PROVIDED RECORDS:

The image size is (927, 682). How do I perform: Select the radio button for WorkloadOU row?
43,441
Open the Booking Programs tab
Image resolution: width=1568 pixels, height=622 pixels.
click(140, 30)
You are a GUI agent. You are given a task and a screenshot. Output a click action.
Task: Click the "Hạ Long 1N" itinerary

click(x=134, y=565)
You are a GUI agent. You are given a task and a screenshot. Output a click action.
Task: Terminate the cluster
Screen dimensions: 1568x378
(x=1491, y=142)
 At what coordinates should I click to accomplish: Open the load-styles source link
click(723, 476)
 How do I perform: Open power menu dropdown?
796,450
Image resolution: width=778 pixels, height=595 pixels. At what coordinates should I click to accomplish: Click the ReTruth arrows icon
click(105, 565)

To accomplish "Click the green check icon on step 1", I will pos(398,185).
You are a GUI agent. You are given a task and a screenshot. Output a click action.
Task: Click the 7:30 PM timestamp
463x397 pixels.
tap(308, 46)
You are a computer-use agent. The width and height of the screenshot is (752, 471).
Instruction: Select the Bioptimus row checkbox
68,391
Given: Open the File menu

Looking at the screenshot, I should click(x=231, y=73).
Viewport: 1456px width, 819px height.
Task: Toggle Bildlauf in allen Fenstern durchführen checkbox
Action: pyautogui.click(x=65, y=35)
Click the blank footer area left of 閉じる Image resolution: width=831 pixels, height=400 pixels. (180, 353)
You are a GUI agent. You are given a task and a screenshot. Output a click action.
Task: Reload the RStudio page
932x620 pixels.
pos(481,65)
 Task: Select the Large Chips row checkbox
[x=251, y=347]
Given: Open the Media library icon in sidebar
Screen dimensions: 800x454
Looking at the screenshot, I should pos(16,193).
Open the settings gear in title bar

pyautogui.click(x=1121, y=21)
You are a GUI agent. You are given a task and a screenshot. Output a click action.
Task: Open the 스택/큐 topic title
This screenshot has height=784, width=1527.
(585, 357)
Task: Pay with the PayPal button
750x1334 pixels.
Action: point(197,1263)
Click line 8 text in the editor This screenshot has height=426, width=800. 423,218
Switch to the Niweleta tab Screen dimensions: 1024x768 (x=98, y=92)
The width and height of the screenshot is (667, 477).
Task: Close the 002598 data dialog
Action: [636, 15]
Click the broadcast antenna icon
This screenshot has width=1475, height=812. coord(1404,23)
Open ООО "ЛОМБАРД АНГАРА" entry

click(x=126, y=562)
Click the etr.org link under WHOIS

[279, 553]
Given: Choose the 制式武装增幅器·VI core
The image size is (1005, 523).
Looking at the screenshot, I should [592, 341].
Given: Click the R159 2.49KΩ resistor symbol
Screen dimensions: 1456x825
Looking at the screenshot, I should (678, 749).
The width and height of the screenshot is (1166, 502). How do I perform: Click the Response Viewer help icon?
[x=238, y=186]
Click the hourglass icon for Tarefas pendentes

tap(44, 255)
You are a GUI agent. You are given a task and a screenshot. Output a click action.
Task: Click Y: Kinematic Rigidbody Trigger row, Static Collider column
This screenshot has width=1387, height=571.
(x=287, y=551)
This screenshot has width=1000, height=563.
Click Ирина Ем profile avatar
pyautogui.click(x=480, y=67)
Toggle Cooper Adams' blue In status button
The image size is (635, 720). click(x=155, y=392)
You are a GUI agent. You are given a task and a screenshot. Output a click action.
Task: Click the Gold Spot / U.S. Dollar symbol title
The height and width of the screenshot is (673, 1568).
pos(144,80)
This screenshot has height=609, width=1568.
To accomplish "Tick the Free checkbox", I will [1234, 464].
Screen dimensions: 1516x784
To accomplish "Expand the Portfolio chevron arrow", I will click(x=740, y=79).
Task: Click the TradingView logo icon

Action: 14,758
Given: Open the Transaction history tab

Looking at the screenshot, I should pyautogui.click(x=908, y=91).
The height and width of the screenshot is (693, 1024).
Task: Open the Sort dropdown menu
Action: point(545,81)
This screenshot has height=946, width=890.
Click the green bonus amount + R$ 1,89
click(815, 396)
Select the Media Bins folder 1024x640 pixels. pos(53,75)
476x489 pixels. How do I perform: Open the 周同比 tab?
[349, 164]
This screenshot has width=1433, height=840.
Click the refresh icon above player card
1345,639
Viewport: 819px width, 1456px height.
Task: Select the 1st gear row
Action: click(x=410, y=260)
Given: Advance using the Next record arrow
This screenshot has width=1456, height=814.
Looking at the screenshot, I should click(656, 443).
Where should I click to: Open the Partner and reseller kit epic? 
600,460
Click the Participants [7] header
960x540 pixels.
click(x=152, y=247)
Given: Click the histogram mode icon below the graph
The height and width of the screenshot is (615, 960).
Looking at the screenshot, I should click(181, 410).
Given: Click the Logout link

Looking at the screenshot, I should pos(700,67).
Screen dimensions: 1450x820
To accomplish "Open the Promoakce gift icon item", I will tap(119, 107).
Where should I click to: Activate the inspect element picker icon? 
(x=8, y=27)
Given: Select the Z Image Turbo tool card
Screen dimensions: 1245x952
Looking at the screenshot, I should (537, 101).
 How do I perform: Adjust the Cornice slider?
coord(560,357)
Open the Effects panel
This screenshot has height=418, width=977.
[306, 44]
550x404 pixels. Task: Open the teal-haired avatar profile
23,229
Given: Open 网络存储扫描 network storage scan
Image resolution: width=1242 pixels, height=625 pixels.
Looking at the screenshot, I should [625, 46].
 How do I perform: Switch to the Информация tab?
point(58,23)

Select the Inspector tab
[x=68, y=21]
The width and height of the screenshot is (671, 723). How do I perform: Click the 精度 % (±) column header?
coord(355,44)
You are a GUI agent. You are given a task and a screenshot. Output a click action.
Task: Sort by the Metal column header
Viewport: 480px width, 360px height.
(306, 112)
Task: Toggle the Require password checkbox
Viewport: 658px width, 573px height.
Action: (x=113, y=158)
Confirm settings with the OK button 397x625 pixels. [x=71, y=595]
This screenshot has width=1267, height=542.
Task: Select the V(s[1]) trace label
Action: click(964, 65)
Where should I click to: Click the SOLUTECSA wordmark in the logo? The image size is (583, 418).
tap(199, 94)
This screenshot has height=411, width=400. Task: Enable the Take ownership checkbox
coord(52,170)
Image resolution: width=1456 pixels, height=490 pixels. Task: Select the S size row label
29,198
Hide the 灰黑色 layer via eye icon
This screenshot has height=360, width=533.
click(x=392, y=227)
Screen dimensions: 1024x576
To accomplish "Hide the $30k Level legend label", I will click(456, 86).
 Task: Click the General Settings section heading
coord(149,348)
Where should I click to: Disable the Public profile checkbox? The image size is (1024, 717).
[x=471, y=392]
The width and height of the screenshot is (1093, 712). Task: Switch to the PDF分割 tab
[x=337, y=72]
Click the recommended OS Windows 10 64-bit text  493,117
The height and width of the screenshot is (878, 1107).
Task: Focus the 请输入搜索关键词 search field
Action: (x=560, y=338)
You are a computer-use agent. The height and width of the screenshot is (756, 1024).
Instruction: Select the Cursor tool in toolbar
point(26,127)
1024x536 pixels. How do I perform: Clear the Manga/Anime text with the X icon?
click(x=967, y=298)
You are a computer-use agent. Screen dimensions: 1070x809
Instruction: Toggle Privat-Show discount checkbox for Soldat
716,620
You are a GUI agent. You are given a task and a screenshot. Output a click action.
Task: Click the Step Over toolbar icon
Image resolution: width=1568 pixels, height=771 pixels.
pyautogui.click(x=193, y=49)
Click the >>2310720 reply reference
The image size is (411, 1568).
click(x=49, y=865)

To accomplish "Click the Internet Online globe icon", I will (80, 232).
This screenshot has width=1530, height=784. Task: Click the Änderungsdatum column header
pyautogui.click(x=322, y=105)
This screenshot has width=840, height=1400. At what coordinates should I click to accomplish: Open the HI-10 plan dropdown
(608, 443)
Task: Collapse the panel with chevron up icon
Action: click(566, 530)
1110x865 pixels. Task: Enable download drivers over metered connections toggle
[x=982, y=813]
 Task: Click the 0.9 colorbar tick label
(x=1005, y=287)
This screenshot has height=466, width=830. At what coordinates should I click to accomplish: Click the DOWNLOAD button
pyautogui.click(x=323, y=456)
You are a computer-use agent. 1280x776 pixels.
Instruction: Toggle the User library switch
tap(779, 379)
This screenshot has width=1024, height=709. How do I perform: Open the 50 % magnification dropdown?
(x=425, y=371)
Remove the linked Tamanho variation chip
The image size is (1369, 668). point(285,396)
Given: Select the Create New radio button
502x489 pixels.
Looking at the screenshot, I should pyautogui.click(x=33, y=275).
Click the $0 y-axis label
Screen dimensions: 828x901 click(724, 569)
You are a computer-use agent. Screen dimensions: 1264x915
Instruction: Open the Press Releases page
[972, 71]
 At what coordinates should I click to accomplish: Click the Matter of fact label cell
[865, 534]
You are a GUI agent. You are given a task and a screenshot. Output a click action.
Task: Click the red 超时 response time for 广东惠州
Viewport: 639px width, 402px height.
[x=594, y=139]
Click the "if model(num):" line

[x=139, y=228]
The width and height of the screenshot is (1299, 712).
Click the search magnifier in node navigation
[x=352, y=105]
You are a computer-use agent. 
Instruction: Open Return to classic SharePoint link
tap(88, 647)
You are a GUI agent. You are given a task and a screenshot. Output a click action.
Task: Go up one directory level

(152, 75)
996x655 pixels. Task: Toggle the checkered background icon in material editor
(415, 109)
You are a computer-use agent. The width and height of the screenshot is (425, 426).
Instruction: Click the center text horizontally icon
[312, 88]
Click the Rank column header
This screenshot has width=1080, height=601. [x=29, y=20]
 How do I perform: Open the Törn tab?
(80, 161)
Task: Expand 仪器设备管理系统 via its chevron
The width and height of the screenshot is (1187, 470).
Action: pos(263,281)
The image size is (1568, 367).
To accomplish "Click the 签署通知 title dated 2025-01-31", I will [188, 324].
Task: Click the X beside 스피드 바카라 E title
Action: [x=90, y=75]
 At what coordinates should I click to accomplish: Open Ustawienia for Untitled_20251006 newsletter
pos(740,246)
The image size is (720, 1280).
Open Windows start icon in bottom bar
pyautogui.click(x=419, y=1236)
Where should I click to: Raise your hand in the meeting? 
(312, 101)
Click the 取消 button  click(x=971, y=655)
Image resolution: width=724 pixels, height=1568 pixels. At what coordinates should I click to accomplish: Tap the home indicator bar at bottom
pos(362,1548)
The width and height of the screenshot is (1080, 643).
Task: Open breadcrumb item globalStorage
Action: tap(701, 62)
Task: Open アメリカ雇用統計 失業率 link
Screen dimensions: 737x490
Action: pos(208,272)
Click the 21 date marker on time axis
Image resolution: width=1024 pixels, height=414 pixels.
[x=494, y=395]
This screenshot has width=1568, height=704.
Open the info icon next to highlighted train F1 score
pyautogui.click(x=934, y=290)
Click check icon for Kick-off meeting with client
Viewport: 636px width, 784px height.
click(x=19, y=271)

WORK ORDER: Output, from the data above, the lines from the line with "This screenshot has height=466, width=830." to the line with "You are a computer-use agent. Screen dimensions: 1264x915" exactly as they stand, both ends included and nothing else.

OUTPUT FOR THIS TASK:
This screenshot has height=466, width=830. At what coordinates should I click to accomplish: Click the DOWNLOAD button
pyautogui.click(x=323, y=456)
You are a computer-use agent. 1280x776 pixels.
Instruction: Toggle the User library switch
tap(779, 379)
This screenshot has width=1024, height=709. How do I perform: Open the 50 % magnification dropdown?
(x=425, y=371)
Remove the linked Tamanho variation chip
The image size is (1369, 668). point(285,396)
Given: Select the Create New radio button
502x489 pixels.
Looking at the screenshot, I should pyautogui.click(x=33, y=275).
Click the $0 y-axis label
Screen dimensions: 828x901 click(724, 569)
You are a computer-use agent. Screen dimensions: 1264x915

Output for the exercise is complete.